The subject of the book itself is, however, prior to the commercial internet. On the contrary, Banerjee tells the story of IT during the first decades of India after having reached the independence of Great Britain in 1947. Even in the 1970s, the Indian government was interested in creating a strong national computer sector, designing and manufacturing its own machines. Finally, these efforts were faded and the giants of multinational computers took a market right in India.
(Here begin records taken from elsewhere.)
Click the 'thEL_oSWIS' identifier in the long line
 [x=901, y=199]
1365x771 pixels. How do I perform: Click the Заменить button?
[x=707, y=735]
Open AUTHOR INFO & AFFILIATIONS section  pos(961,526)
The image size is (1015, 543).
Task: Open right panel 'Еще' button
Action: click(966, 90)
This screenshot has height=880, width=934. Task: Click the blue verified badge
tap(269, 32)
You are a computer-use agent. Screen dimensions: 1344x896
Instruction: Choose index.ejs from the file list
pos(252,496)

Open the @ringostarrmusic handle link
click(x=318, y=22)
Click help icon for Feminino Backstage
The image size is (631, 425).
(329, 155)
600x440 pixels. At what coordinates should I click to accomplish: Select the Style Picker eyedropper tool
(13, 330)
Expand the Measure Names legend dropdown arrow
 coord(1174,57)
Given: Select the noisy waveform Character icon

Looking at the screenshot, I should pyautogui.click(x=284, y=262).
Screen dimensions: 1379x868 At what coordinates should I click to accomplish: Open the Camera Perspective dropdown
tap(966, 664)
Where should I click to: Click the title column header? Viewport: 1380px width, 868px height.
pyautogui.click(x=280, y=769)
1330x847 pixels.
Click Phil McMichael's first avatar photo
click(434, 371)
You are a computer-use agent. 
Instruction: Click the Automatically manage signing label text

The book details how and why it happened, in the process of recasting what we think we know about India and technology. Today, Note Banerjee, India is an exporter of skilled technological talents and an importer of technological tools, but it was not predestined. It is more than the idea of an autonomous technological sector in the country met the dominant forces of globalization.
“The book retraces this moment of this great confidence in the country’s ability to do these things, by producing manufacturing and jobs and economic growth, then it retraces the decline of this vision,” explains Banerjee.
“One of the objectives is that it is a book that can be read,” adds Banerjee. In this sense, the principle guiding its interests now guides its learned production: first people.